Instructions to follow = From the entries that follow, copy each line containing the word "This".

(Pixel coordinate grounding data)
- Opening Delimiter -

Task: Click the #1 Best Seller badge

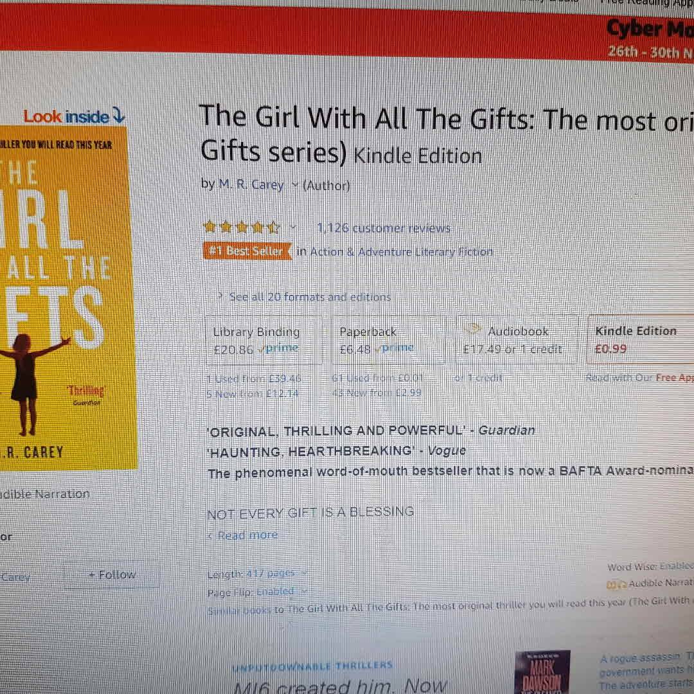Action: (247, 251)
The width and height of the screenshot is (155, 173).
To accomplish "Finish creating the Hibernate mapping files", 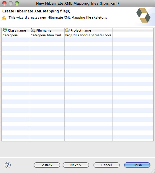I will coord(137,165).
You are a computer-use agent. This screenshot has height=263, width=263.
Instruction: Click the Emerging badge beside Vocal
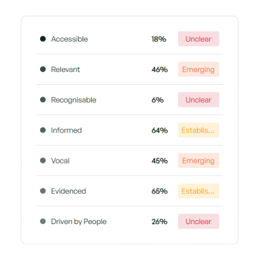(x=199, y=160)
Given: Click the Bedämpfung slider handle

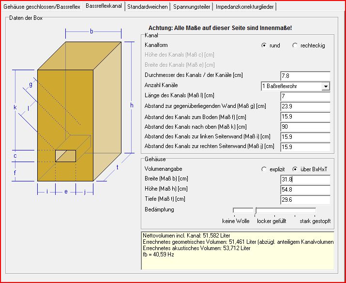Looking at the screenshot, I should tap(256, 210).
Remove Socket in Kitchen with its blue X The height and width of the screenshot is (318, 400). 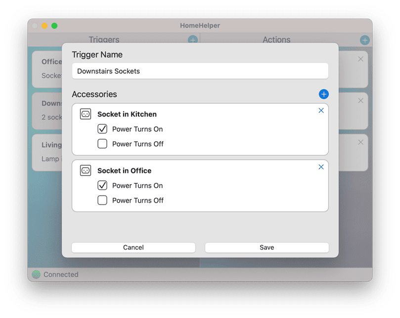pyautogui.click(x=321, y=110)
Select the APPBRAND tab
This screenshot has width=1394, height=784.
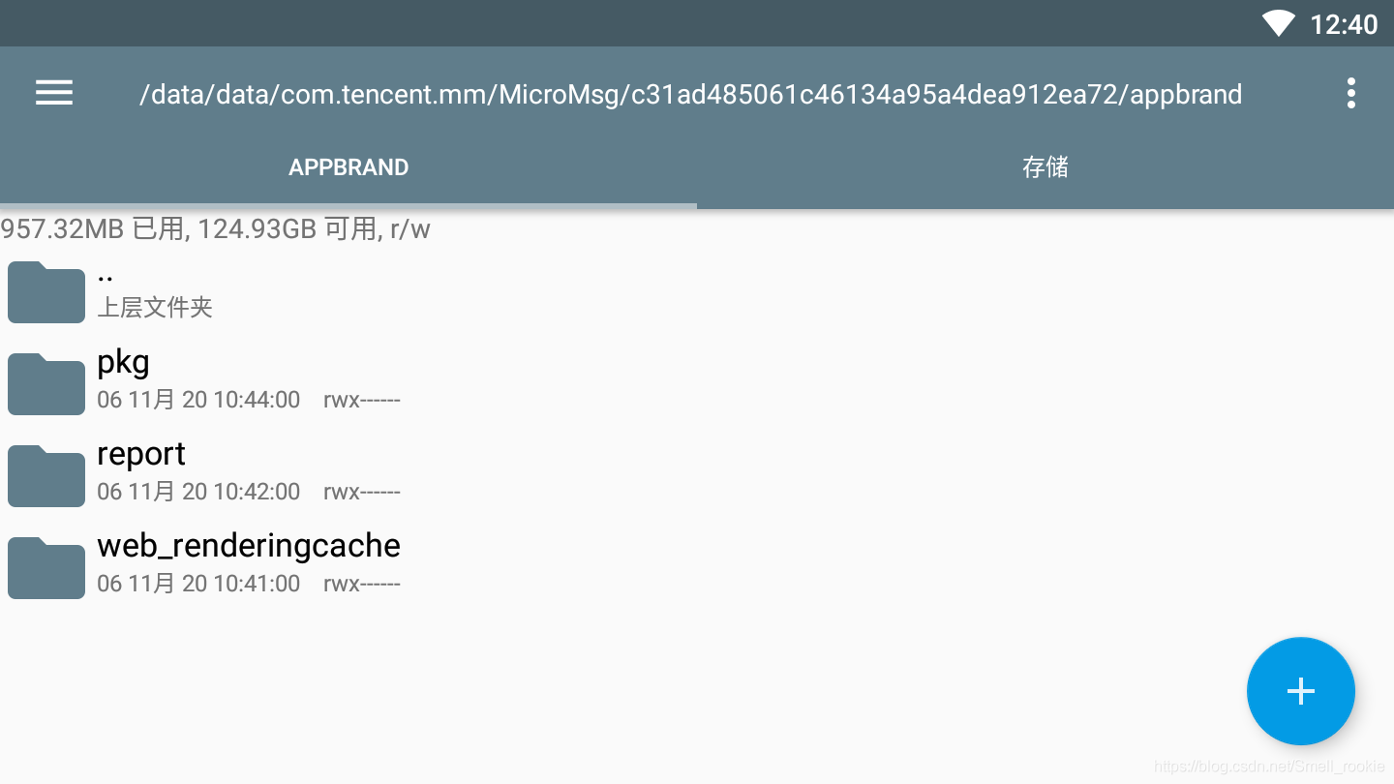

- Closing Delimiter -

Reply to the task =
You are a computer-use agent. This screenshot has height=263, width=263.
This screenshot has width=1394, height=784.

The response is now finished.